──────── ENTRIES SHOWN ────────
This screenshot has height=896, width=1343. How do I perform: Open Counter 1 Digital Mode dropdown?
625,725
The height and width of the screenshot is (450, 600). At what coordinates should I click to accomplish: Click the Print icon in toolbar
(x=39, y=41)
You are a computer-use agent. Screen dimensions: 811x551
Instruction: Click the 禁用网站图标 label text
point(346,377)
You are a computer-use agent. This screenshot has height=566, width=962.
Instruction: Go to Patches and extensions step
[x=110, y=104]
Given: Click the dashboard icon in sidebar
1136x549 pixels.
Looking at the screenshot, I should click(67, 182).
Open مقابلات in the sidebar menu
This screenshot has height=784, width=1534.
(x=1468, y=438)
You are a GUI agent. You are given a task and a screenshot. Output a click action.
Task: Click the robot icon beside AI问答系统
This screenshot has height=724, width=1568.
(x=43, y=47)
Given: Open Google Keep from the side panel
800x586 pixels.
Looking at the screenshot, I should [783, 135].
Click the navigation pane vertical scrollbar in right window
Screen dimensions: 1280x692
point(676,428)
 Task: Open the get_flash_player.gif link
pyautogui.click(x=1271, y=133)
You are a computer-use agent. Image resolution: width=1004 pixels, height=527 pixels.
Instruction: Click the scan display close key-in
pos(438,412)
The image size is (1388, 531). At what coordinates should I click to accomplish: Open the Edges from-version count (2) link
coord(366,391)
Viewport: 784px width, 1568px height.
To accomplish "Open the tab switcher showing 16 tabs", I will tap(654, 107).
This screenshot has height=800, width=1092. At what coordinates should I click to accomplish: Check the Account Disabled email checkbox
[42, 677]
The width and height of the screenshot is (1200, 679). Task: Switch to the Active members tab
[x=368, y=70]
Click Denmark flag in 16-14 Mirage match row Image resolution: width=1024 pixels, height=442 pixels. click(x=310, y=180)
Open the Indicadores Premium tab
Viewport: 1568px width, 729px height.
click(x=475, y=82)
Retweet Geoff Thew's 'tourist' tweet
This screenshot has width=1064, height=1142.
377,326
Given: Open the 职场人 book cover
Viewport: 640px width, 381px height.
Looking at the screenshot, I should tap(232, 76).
────────
YOUR INSTRUCTIONS> Reproduce the items above verbatim, from the first one through the line containing "point(676,428)", with that line included.

CORRECT ANSWER>
This screenshot has height=896, width=1343. How do I perform: Open Counter 1 Digital Mode dropdown?
625,725
The height and width of the screenshot is (450, 600). At what coordinates should I click to accomplish: Click the Print icon in toolbar
(x=39, y=41)
You are a computer-use agent. Screen dimensions: 811x551
Instruction: Click the 禁用网站图标 label text
point(346,377)
You are a computer-use agent. This screenshot has height=566, width=962.
Instruction: Go to Patches and extensions step
[x=110, y=104]
Given: Click the dashboard icon in sidebar
1136x549 pixels.
Looking at the screenshot, I should click(67, 182).
Open مقابلات in the sidebar menu
This screenshot has height=784, width=1534.
(x=1468, y=438)
You are a GUI agent. You are given a task and a screenshot. Output a click action.
Task: Click the robot icon beside AI问答系统
This screenshot has height=724, width=1568.
(x=43, y=47)
Given: Open Google Keep from the side panel
800x586 pixels.
Looking at the screenshot, I should [783, 135].
Click the navigation pane vertical scrollbar in right window
Screen dimensions: 1280x692
point(676,428)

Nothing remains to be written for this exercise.